For now, investments from electronics suppliers continue pouring in as other sectors struggle amid the pandemic.

The country’s tourism revenue has been slashed by about 50 percent and garment and other factories are laying off tens of thousands of workers as exports in the trade-dependent economy stall.

Economic growth is forecast to slow to 2 percent to 3 percent this year from last year’s 7.02 percent, although the government expects a recovery of 6 percent to 7 percent between next year and 2025.

Vietnam’s low costs, political stability, investor-friendly policies, improving infrastructure and state-backed efforts to promote technology start-ups make the country appealing, said Gene Tyndall, a supply chain expert at Atlanta, Georgia-based eMATE Consulting.

In the heart of Bac Giang, where cows still roam the streets, a six-lane thoroughfare has replaced a one-lane road.

Almost two dozen industrial parks for factories are proposed as pile drivers and cranes dot the landscape.

The local economy expanded by 10.9 percent in the first nine months of this year from a year earlier, compared with 2.12 percent growth for the entire country during the same period.

“We are living the changing of the global supply chain,” said Nguyen Dai Luong, who is deputy chairman of the People’s Committee in Viet Yen district, where four of the province’s five operating industrial parks are located.

The pace of manufacturers moving to Bac Giang has surged since 2016 as companies poured US$3.8 billion into the province, a fourfold increase from the previous four years.

The government is building a river port for transporting parts and, at Apple’s request, provided land for workers’ housing near the 16 hectare complex of Luxshare Precision Industry, the world’s biggest manufacturer of AirPods, Luong said.

Bac Giang has nearly full employment, with residents of nearby provinces rushing in to chase the electronics gold rush at companies such as Luxshare.

The Chinese company is expected to hire 20,000 workers in the last four months of the year, bringing the total to 47,000 in his district, Luong said.

The company employs 12,000 people elsewhere in the province, he said.

Electronics assembly line workers can earn an after-tax salary of about US$5,500 a year, including overtime and bonuses, more than the nation’s average annual salary of less than US$3,000, Luong said.

Nguyen Thi Ha, 22, mixed concrete for a construction company before joining an assembly line making 10 million dong (US$431.30) per month.

▶ _Directions_:
Please continue the article above about electronics manufacturers moving into Vietnam's Bac Giang province, picking up right after its final sentence.

▶ _Data shown_:
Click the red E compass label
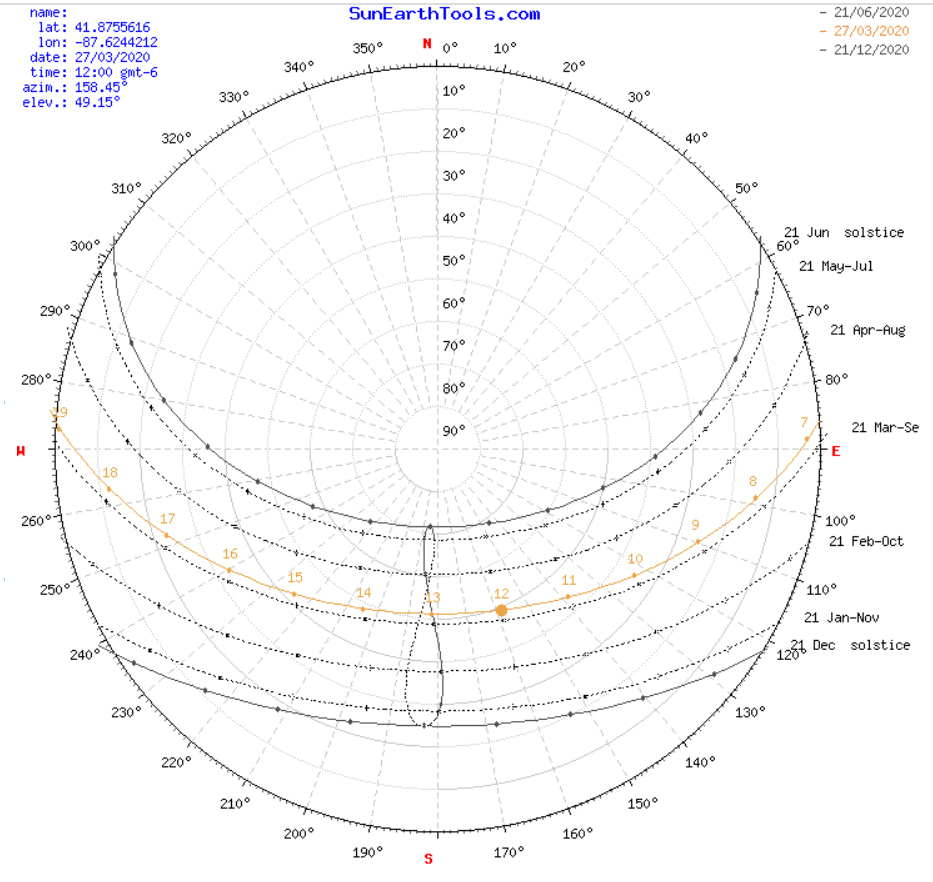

▶ _Response to the exercise_:
“I used to earn about half of that working under the sun and sometimes in the rain,” said Ha, who declined to identify her Taiwanese employer.

Factory workers pack restaurants like Lao Chu Quan, downing pitchers of beer, plates of pork cooked on an outdoor rotisserie and fresh fish hot pot.

“They spend freely,” said Nguyen Thi Ly, the 26-year-old manager whose family owns a Mazda vehicle and five new motorbikes after having “almost nothing” before the factories came. “Our lives have changed, amazingly.”

The sudden growth comes with a cost: Electronics assembly lines are high-pressured.

Hoang Phuong Duy, 30, participated in a brief labor last month strike at Luxshare, which was triggered by a change in overtime pay calculation, leading to tense standoffs between workers and supervisors who do not speak Vietnamese.

Duy said that the company quickly resolved the dispute to the workers’ satisfaction.

“It’s very hard working on assembly lines,” he said. “We always have to be very fast with an intense concentration while working long hours.”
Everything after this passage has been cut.